_Task prompt_.
For this task, retype the records below exactly.

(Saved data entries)
***

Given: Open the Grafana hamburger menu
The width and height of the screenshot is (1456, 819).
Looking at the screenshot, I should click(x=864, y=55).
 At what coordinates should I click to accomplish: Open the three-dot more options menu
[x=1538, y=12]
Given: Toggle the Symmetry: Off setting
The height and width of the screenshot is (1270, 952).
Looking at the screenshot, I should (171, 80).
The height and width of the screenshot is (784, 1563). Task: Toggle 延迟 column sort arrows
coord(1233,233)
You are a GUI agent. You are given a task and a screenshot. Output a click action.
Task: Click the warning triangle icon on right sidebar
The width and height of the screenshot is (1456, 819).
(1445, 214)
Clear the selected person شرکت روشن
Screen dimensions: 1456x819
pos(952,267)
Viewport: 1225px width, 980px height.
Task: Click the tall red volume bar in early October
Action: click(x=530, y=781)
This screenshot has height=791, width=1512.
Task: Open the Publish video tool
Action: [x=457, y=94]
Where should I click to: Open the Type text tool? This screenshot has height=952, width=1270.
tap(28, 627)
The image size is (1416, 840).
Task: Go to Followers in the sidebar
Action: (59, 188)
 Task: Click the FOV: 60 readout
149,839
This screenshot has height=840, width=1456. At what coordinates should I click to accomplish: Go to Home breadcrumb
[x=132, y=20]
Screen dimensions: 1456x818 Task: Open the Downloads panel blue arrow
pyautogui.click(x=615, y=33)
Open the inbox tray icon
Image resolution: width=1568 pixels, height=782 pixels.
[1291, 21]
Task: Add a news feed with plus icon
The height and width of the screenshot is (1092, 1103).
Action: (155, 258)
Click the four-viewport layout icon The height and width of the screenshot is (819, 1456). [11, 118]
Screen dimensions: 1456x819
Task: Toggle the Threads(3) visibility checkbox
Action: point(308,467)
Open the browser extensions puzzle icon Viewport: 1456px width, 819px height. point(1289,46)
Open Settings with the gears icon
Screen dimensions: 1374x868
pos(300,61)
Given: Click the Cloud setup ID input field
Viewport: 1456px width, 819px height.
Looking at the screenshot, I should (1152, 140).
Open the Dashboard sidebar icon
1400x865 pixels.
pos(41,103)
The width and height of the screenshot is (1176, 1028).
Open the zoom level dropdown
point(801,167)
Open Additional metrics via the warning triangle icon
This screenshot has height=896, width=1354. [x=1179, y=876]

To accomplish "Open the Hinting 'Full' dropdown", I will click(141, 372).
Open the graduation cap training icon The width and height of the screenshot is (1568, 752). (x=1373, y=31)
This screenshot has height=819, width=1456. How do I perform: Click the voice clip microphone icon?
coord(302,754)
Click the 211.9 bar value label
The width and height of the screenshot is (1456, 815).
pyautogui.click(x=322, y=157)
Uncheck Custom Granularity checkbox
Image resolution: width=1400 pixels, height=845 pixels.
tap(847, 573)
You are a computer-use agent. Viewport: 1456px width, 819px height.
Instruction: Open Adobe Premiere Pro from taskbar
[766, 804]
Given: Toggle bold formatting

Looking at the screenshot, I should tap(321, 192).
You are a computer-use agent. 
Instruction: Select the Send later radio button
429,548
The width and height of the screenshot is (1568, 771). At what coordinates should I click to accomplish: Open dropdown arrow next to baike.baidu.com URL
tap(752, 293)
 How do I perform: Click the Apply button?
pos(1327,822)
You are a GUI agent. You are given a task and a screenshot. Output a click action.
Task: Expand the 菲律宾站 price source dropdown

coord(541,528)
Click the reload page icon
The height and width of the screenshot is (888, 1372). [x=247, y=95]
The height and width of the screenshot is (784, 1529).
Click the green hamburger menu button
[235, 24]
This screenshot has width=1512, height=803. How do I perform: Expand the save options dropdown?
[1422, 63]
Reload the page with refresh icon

***

_Exercise result_.
Given: Open the Grafana hamburger menu
The width and height of the screenshot is (1456, 819).
Looking at the screenshot, I should click(x=864, y=55).
 At what coordinates should I click to accomplish: Open the three-dot more options menu
[x=1538, y=12]
Given: Toggle the Symmetry: Off setting
The height and width of the screenshot is (1270, 952).
Looking at the screenshot, I should (171, 80).
The height and width of the screenshot is (784, 1563). Task: Toggle 延迟 column sort arrows
coord(1233,233)
You are a GUI agent. You are given a task and a screenshot. Output a click action.
Task: Click the warning triangle icon on right sidebar
The width and height of the screenshot is (1456, 819).
(1445, 214)
Clear the selected person شرکت روشن
Screen dimensions: 1456x819
pos(952,267)
Viewport: 1225px width, 980px height.
Task: Click the tall red volume bar in early October
Action: click(x=530, y=781)
This screenshot has height=791, width=1512.
Task: Open the Publish video tool
Action: [x=457, y=94]
Where should I click to: Open the Type text tool? This screenshot has height=952, width=1270.
tap(28, 627)
The image size is (1416, 840).
Task: Go to Followers in the sidebar
Action: (59, 188)
 Task: Click the FOV: 60 readout
149,839
This screenshot has height=840, width=1456. At what coordinates should I click to accomplish: Go to Home breadcrumb
[x=132, y=20]
Screen dimensions: 1456x818 Task: Open the Downloads panel blue arrow
pyautogui.click(x=615, y=33)
Open the inbox tray icon
Image resolution: width=1568 pixels, height=782 pixels.
[1291, 21]
Task: Add a news feed with plus icon
The height and width of the screenshot is (1092, 1103).
Action: (155, 258)
Click the four-viewport layout icon The height and width of the screenshot is (819, 1456). [11, 118]
Screen dimensions: 1456x819
Task: Toggle the Threads(3) visibility checkbox
Action: point(308,467)
Open the browser extensions puzzle icon Viewport: 1456px width, 819px height. point(1289,46)
Open Settings with the gears icon
Screen dimensions: 1374x868
pos(300,61)
Given: Click the Cloud setup ID input field
Viewport: 1456px width, 819px height.
Looking at the screenshot, I should (1152, 140).
Open the Dashboard sidebar icon
1400x865 pixels.
pos(41,103)
The width and height of the screenshot is (1176, 1028).
Open the zoom level dropdown
point(801,167)
Open Additional metrics via the warning triangle icon
This screenshot has height=896, width=1354. [x=1179, y=876]

To accomplish "Open the Hinting 'Full' dropdown", I will click(141, 372).
Open the graduation cap training icon The width and height of the screenshot is (1568, 752). (x=1373, y=31)
This screenshot has height=819, width=1456. How do I perform: Click the voice clip microphone icon?
coord(302,754)
Click the 211.9 bar value label
The width and height of the screenshot is (1456, 815).
pyautogui.click(x=322, y=157)
Uncheck Custom Granularity checkbox
Image resolution: width=1400 pixels, height=845 pixels.
tap(847, 573)
You are a computer-use agent. Viewport: 1456px width, 819px height.
Instruction: Open Adobe Premiere Pro from taskbar
[766, 804]
Given: Toggle bold formatting

Looking at the screenshot, I should tap(321, 192).
You are a computer-use agent. 
Instruction: Select the Send later radio button
429,548
The width and height of the screenshot is (1568, 771). At what coordinates should I click to accomplish: Open dropdown arrow next to baike.baidu.com URL
tap(752, 293)
 How do I perform: Click the Apply button?
pos(1327,822)
You are a GUI agent. You are given a task and a screenshot. Output a click action.
Task: Expand the 菲律宾站 price source dropdown

coord(541,528)
Click the reload page icon
The height and width of the screenshot is (888, 1372). [x=247, y=95]
The height and width of the screenshot is (784, 1529).
Click the green hamburger menu button
[235, 24]
This screenshot has width=1512, height=803. How do I perform: Expand the save options dropdown?
[1422, 63]
Reload the page with refresh icon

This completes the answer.